The `BasicCNN` class provided here is designed as a simple convolutional neural network (CNN) suitable for image classification tasks. The model architecture is chosen to offer a balanced approach between complexity and performance, making it well-suited for tasks that do not require extremely deep networks. It will serve as the base foundation for all following experiments and analysis.

1. **Layer Configuration**: It starts with an initial convolutional layer that takes in images with `input_channels` (defaulting to 3 for RGB images) and outputs 32 feature maps, using a kernel size of 3x3, stride of 1, and padding of 1 to preserve spatial dimensions. This is followed by a ReLU activation function for non-linearity and a max pooling layer to reduce the spatial dimensions by half, enhancing feature extraction while reducing computational load.

2. **Further Convolution and Pooling**: The process is repeated with another convolutional layer reducing the feature maps to 16, followed by ReLU and max pooling. This further helps in capturing more abstract features from the input images while continually reducing data dimensionality.

3. **Flattening and Output**: The network flattens the output of the last pooling layer and feeds it into a fully connected (linear) layer that maps the features to the `num_classes`, which represent the final classification scores for each class.

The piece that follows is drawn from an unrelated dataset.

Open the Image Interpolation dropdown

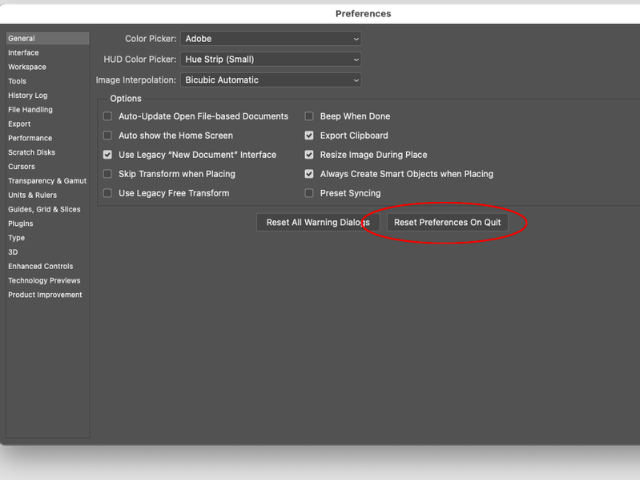[x=270, y=80]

4. **Weight Initialization**: The model uses He initialization (`kaiming_uniform_`) for convolutional and linear layers to ensure the initial weights are scaled appropriately, reducing the chance of vanishing or exploding gradients, especially important in networks with ReLU activations. (comparison follows)


### Overfit check

To ensure that the model is capable of learning, the following block will train on a single batch (32 images) for train and test. The expectation here is that the model should overfit the train dataset quite easily hitting a perfect accuracy of 1.0. The train loss should smoothly converge to 0, whereas the validation loss will most likely increase over time. However given the small subset, the validation loss and accuracy should be bad as the model should overfit on train data and pick up every bit of noise so that it no longer is capable of generalizing unseen data.

In [11]:
bs = 32

model = BasicCNN()
optimizer = optim.SGD(model.parameters(), lr=0.001)
train_subset = torch.utils.data.Subset(train_dataset, range(bs))
test_subset = torch.utils.data.Subset(test_dataset, range(bs))
trainer = ModelTrainer(model=model, train_dataset=train_subset, test_dataset=test_subset, optimizer=optimizer, experiment='overfit', epochs=30, batch_size=bs, seed=55, track=True)

trainer.run()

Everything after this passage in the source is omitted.